Verilen talimat 1:
Lütfen makalede adı geçen bütün medya kuruluşlarını (holding ve gazeteleri) sıralayın.

________

Salı, Ağustos 18, 2009

Ertuğrul Özkök ve Ekrem Dumanlı Üzerine..

Gazetelerimizde mesleğiyle ilgili yazı yazan çok fazla genel yayın yönetmeni yok biliyorsunuz. Bu konuda en çok yazanlar Ertuğrul Özkök ve Ekrem Dumanlı. İkisi ile geçen on yılda çalışan biri olarak yazdıklarını hala düzenli okuyorum. Bu süre içinde yaş, tecrübe ve yaşam tarzı farklılıklarına rağmen ikisininde benzer çok yönleri olduğunu gördüm. 2009-2010 döneminin Türkiyemiz medyasında önemli bir dönem olacağını düşünerek gözlemlerimi buraya not düşmek istiyorum.

İkisi de Yazar Genel Yayın Yönetmeni. Sayın Özkök'ün Doğan Yayın Holding'te tüm grubun yazı işlerinden sorumlu başkan yardımcılığı, sayın Dumanlı'nın ise açıklanmayan bir medya grup başkanlığı görevi var. Ama değerlendirmelerimi yazarlık yaptıkları Hürriyet ve Zaman ile sınırlı tutmak istiyorum.

Birisi en çok reklam geliri elde eden, diğeri ise en çok satın alınan gazetenin yönetmeni. İkisi de bu meslek nasıl yapılmalı üzerine çok fazla yazı yazıyorlar. Ama genç olanın üslubu daha sert. Biri mesleğin nasıl yapılmasını diğeri nasıl yapılmaması gerektiğini yazıyor. İkisi de köşerliğe karşı. İkisi de gazeteciliğe inanıyor. İkisi de köşelerin köşer malı olmadığına inanıyor. İkisi de hoca. Biri sosyolog diğeri edebiyatçı. İkisi de patronlarına karşı fazla saygılı. İkisininde sınırsız harcama yetkisi var. İkisi de en çok gazetelerinde çalışırken mutlu. Biri gazetesini anlatmayı diğeri gezdirmeyi seviyor. Biri halka açık, diğeri henüz açılamamış. İkisi de öz kaynaklarından besleniyor ve güncelleniyor. İkisi de taraf. İkisi de sağlığına çok dikkat ediyor ama biri düzenli spor yapıyor.

İkisininde yemek kültürleri geniş ama biri bunu yazıyor. İkisi de damak zevklerine güveniyor. Biri her tadı en az bir kez denerken diğeri yemek seçiyor. İkisi de güzel yemek yapan yerleri keşfetmeyi seviyor. İkisi de tanımadıkları veya tavsiye edilmemiş yerde yemek yemiyor. İkisi de şefin ilgisini bekliyor. İkisi de yemek yerken ortamı önemsiyor. Biri balık ve akdeniz yemeklerini tercih ederken, diğeri Türk mutfağını önemsiyor. İkisi de üzümü seviyor. Ama biri şarap, diğeri şıra olarak. İkisi de modayı yakından takip ediyor. Aynı markaları kullanmayı ve aynı mağazalardan alışveriş yapmayı seviyor. İkisi de teknolojiye ve elektroniğe meraklı. İkisi de spor giyinmeyi seviyor. Ama biri bunu başarıyor. İkisi de gözlüklü. İkisi de düşündükleri gibi yaşıyamıyor. İkiside fazlaca otomobil meraklısı. İkisininde korumaları var ama biri bunu hissettirmiyor. Biri yurtdışına diğeri yurt içinde seyahat etmeyi seviyor. Ama biri gittiği yerleri sürekli yazıyor. İkisi de ilkeli ama biri bunu fazlaca hissettiriyor.

________

Verilen talimat 2:
Aşağıdaki girdilerde "You are a computer-use agent. 644x275 pixels." ifadesini içeren satırdan girdilerin sonuna kadar, iki uç da dahil olmak üzere satırları yalnızca bunlar olacak şekilde yeniden yazın. "chevron" yerine "arrow" koyun, gerisini değiştirmeyin ve resimleri çıktıya almayın.

Kayıtlı veri kümesi öğeleri:
________

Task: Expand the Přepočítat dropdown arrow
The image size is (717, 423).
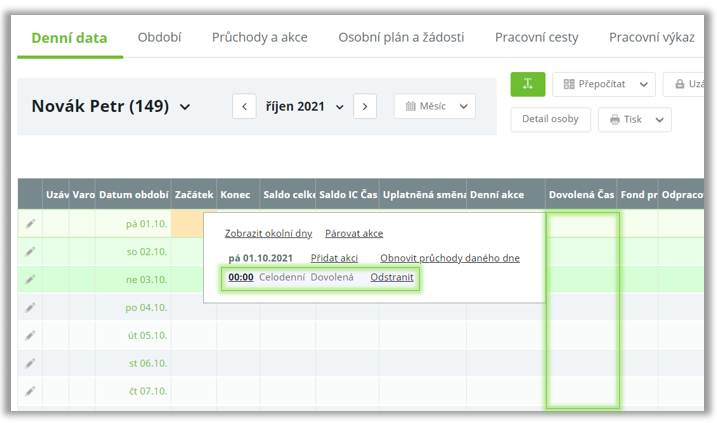Action: click(644, 85)
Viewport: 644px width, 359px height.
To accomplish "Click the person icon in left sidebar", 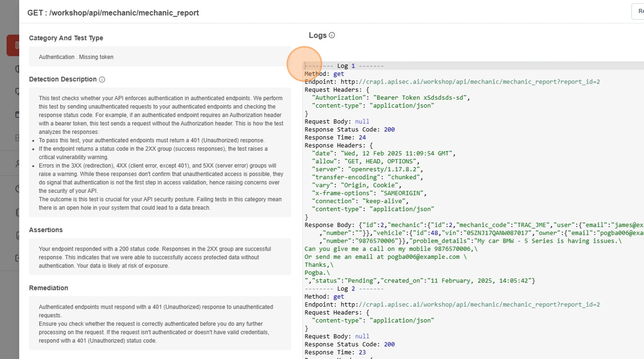I will pyautogui.click(x=17, y=164).
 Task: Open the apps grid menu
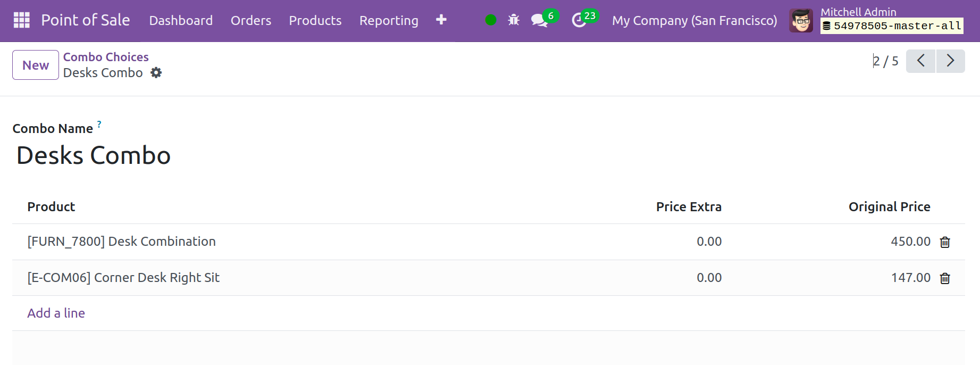[21, 20]
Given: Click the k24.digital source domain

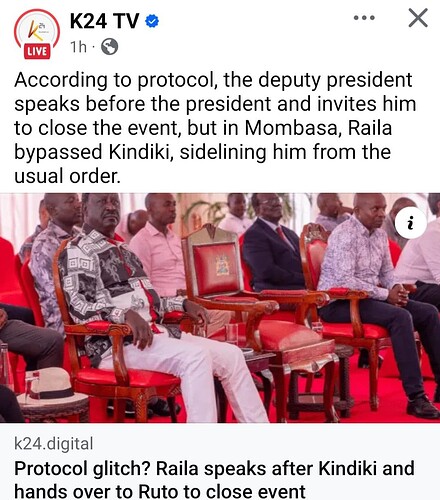Looking at the screenshot, I should [x=54, y=444].
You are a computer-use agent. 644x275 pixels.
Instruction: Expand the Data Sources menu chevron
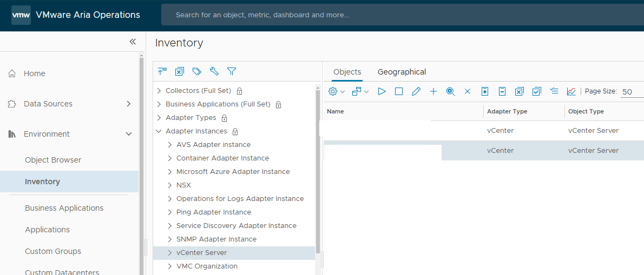(128, 104)
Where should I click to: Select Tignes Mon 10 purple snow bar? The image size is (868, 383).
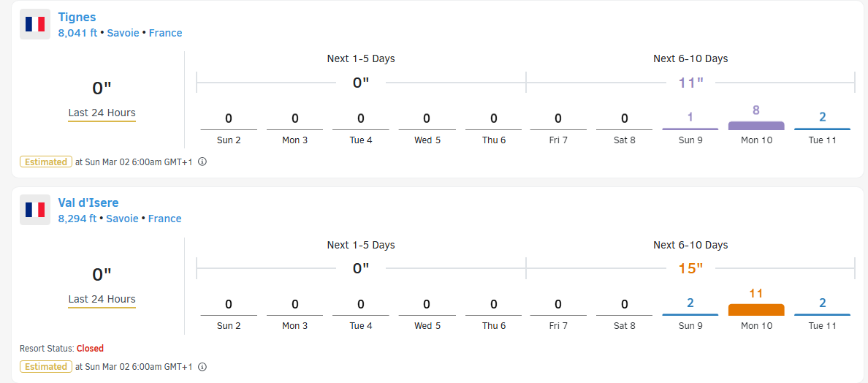tap(756, 126)

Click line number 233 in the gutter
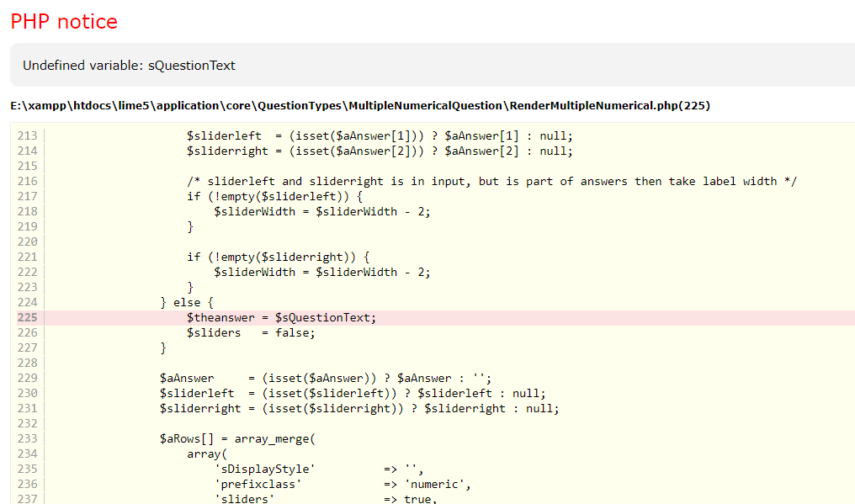(27, 438)
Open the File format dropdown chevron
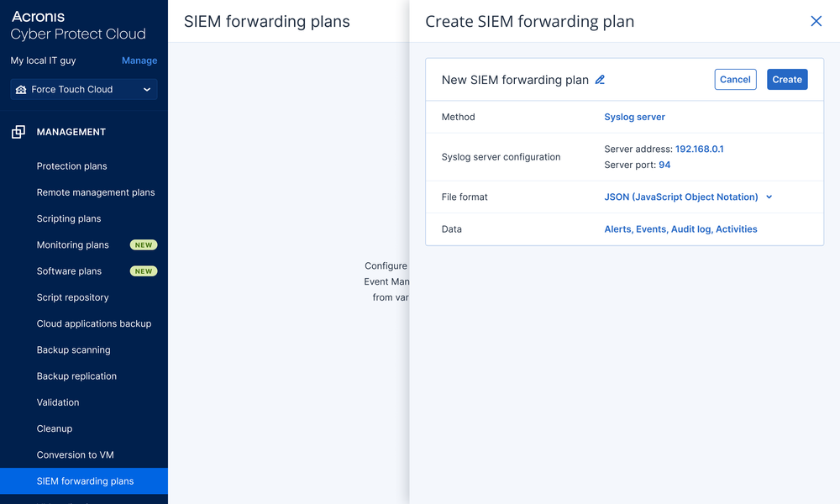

________

Tam çıktı 1:
- Doğan Yayın Holding
- Hürriyet
- Zaman

Tam çıktı 2:
You are a computer-use agent. 644x275 pixels.
Instruction: Expand the Data Sources menu arrow
(128, 104)
Where should I click to: Select Tignes Mon 10 purple snow bar? The image size is (868, 383).
tap(756, 126)

Click line number 233 in the gutter
(27, 438)
Open the File format dropdown arrow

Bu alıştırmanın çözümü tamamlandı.